## AIM OF THE TASK
Could you copy the rows, starting at the first line and ending at the line containing "tap(654, 449)", with the requests left as they are and every coordinate in the answers shifted up by 21?

## SUPPLIED INFORMATION
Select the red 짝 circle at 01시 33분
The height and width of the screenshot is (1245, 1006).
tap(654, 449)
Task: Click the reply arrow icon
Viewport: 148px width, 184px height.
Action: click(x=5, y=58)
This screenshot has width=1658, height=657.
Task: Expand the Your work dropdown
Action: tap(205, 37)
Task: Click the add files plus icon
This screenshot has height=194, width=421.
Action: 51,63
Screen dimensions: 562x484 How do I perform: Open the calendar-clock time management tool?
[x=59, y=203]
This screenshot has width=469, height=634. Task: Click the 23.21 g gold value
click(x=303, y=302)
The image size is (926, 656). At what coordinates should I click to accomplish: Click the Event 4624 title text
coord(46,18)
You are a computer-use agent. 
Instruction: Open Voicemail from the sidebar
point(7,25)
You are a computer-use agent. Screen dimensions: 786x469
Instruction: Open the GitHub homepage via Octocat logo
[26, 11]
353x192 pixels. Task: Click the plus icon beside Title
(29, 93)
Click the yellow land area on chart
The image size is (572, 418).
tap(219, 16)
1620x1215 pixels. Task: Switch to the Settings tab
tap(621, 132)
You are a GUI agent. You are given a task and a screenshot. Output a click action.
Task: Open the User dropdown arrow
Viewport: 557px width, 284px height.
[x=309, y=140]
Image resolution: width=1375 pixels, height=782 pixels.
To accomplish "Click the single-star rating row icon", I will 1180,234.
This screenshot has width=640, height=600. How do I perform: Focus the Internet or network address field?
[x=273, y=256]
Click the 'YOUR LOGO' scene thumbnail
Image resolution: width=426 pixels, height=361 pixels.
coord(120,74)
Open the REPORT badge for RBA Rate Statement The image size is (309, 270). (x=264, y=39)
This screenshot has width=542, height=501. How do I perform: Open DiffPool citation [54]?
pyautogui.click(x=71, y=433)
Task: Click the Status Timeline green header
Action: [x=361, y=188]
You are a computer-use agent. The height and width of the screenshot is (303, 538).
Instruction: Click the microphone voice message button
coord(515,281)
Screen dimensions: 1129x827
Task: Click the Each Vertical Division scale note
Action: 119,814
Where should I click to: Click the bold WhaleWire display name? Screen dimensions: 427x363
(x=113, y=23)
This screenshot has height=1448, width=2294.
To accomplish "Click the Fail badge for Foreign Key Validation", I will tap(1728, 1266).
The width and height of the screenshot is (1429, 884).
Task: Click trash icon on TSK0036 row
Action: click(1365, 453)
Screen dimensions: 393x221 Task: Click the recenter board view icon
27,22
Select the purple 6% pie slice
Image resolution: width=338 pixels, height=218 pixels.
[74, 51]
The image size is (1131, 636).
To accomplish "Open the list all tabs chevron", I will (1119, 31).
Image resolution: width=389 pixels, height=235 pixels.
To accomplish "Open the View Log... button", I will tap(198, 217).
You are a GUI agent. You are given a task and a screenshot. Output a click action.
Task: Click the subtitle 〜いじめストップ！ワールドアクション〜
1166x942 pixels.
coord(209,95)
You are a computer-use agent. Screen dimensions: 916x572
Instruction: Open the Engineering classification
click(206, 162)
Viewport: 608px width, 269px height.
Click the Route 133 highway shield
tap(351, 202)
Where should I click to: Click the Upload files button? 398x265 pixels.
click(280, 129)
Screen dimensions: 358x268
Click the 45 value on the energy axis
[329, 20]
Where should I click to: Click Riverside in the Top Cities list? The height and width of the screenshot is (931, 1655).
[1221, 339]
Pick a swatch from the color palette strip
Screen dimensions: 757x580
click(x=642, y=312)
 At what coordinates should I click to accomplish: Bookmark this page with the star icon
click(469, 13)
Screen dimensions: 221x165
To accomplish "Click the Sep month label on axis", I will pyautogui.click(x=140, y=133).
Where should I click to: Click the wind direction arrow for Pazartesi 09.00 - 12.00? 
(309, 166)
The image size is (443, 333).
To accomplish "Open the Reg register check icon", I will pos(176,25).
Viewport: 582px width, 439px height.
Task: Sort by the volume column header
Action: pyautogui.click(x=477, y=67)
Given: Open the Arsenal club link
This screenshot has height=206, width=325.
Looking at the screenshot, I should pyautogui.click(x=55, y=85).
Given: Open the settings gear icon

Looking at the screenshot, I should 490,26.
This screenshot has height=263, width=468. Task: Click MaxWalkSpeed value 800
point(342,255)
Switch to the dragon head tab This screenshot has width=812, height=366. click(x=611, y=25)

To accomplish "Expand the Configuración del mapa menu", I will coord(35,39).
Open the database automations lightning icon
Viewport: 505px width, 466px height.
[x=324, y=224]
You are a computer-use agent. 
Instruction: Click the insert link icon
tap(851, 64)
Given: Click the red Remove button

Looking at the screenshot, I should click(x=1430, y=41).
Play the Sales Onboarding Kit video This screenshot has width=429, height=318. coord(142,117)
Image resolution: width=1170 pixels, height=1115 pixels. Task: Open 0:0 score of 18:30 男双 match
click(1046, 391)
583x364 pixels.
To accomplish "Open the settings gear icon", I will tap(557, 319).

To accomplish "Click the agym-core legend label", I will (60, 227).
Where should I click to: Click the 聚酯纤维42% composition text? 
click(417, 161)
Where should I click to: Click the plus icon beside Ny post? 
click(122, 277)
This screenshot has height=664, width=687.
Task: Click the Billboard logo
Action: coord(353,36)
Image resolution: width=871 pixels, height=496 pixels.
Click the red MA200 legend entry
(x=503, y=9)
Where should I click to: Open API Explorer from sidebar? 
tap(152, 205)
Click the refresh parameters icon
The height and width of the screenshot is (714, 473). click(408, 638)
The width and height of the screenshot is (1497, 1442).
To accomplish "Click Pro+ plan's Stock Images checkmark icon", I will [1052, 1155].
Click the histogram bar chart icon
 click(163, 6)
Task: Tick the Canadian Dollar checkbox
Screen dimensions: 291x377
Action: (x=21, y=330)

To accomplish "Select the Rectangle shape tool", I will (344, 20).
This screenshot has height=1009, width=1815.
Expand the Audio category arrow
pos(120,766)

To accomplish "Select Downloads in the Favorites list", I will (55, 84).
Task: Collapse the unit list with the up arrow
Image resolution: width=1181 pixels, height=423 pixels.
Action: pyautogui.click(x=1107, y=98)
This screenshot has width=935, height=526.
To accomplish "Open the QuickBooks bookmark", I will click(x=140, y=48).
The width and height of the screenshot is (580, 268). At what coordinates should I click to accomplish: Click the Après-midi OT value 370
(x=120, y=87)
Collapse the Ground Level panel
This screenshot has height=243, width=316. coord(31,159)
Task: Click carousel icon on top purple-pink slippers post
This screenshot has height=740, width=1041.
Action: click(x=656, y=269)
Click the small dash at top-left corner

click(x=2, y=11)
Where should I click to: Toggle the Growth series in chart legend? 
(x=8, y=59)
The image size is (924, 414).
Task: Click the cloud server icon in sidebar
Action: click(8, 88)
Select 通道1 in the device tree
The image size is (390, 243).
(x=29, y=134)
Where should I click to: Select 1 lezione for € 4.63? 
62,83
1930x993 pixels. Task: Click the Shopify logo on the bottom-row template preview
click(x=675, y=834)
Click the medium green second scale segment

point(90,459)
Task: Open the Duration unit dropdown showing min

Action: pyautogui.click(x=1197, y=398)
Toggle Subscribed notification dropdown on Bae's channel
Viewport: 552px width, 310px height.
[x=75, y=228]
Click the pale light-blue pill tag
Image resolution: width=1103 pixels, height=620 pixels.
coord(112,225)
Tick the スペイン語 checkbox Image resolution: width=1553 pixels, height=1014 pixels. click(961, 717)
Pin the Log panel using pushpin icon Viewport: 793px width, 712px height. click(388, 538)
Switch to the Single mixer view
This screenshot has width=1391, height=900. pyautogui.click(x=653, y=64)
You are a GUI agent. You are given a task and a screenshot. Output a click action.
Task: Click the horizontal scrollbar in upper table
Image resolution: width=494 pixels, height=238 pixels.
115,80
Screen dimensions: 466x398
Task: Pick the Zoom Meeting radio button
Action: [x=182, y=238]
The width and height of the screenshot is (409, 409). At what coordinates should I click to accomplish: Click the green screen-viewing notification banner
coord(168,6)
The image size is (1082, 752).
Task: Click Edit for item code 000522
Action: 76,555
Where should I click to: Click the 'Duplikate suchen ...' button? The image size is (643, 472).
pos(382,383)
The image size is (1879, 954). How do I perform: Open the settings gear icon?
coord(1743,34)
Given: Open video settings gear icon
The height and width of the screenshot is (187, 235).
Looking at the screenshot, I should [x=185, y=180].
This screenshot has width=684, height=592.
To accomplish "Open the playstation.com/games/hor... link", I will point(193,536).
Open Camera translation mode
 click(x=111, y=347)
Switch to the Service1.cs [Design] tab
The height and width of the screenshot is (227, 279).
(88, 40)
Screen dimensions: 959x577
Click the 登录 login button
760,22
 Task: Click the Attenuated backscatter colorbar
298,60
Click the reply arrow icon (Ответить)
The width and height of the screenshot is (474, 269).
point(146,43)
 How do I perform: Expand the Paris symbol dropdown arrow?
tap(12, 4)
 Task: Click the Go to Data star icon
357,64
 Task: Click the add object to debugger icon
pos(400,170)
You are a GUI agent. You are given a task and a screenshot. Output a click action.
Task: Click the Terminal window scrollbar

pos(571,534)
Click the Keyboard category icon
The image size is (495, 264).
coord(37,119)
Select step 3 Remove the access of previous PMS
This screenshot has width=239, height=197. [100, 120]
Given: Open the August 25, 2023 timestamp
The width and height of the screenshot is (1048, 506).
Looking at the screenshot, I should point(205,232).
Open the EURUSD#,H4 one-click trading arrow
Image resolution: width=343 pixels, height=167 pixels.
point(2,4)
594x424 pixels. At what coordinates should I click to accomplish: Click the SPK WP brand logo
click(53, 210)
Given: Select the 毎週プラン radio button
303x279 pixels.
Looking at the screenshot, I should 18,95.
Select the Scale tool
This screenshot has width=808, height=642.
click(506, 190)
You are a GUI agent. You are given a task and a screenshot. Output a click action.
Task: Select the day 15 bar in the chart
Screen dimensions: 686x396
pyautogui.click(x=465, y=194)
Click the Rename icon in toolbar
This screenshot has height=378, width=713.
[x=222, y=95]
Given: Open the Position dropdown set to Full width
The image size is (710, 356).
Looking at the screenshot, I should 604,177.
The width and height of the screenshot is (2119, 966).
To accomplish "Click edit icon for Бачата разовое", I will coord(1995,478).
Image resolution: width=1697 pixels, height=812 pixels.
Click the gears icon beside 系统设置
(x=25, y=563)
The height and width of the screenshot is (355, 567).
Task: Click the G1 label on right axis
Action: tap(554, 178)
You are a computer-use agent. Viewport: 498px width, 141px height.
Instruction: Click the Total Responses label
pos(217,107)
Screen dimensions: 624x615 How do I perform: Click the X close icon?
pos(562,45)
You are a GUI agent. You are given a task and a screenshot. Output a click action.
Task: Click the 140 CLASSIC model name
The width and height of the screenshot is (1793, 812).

## CORRECT ANSWER
Select the red 짝 circle at 01시 33분
The height and width of the screenshot is (1245, 1006).
tap(675, 470)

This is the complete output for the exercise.